Collected data entries

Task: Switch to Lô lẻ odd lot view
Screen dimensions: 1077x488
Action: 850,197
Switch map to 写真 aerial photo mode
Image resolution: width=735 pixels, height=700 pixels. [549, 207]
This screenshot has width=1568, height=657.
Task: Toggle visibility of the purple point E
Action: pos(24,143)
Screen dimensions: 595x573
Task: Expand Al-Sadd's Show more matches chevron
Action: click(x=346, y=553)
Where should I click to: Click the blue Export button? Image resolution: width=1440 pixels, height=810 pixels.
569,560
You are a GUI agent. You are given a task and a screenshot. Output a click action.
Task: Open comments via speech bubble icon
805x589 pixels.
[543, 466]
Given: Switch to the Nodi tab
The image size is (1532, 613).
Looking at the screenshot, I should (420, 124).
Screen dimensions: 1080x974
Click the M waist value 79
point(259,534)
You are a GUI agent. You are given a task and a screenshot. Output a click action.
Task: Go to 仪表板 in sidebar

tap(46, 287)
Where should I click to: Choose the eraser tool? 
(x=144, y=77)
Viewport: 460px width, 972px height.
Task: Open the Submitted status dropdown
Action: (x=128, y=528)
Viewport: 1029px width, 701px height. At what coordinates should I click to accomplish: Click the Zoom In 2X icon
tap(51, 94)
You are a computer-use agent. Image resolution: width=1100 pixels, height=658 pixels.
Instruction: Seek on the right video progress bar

:: Task item ::
Line by line, the data should be returned exactly as written.

:: Result ::
Task: Switch to Lô lẻ odd lot view
Screen dimensions: 1077x488
Action: 850,197
Switch map to 写真 aerial photo mode
Image resolution: width=735 pixels, height=700 pixels. [549, 207]
This screenshot has width=1568, height=657.
Task: Toggle visibility of the purple point E
Action: pos(24,143)
Screen dimensions: 595x573
Task: Expand Al-Sadd's Show more matches chevron
Action: click(x=346, y=553)
Where should I click to: Click the blue Export button? Image resolution: width=1440 pixels, height=810 pixels.
569,560
You are a GUI agent. You are given a task and a screenshot. Output a click action.
Task: Open comments via speech bubble icon
805x589 pixels.
[543, 466]
Given: Switch to the Nodi tab
The image size is (1532, 613).
Looking at the screenshot, I should (420, 124).
Screen dimensions: 1080x974
Click the M waist value 79
point(259,534)
You are a GUI agent. You are given a task and a screenshot. Output a click action.
Task: Go to 仪表板 in sidebar

tap(46, 287)
Where should I click to: Choose the eraser tool? 
(x=144, y=77)
Viewport: 460px width, 972px height.
Task: Open the Submitted status dropdown
Action: (x=128, y=528)
Viewport: 1029px width, 701px height. At what coordinates should I click to accomplish: Click the Zoom In 2X icon
tap(51, 94)
You are a computer-use agent. Image resolution: width=1100 pixels, height=658 pixels.
Instruction: Seek on the right video progress bar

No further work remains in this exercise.